[[ Extracted records, beginning ]]

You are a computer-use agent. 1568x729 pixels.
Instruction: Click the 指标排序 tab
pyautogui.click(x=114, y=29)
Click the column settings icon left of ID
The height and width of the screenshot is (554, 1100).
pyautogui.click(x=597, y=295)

[[ Extracted records, end ]]

#### What you will do
All lines above should be output verbatim.

#### Answer section
You are a computer-use agent. 1568x729 pixels.
Instruction: Click the 指标排序 tab
pyautogui.click(x=114, y=29)
Click the column settings icon left of ID
The height and width of the screenshot is (554, 1100).
pyautogui.click(x=597, y=295)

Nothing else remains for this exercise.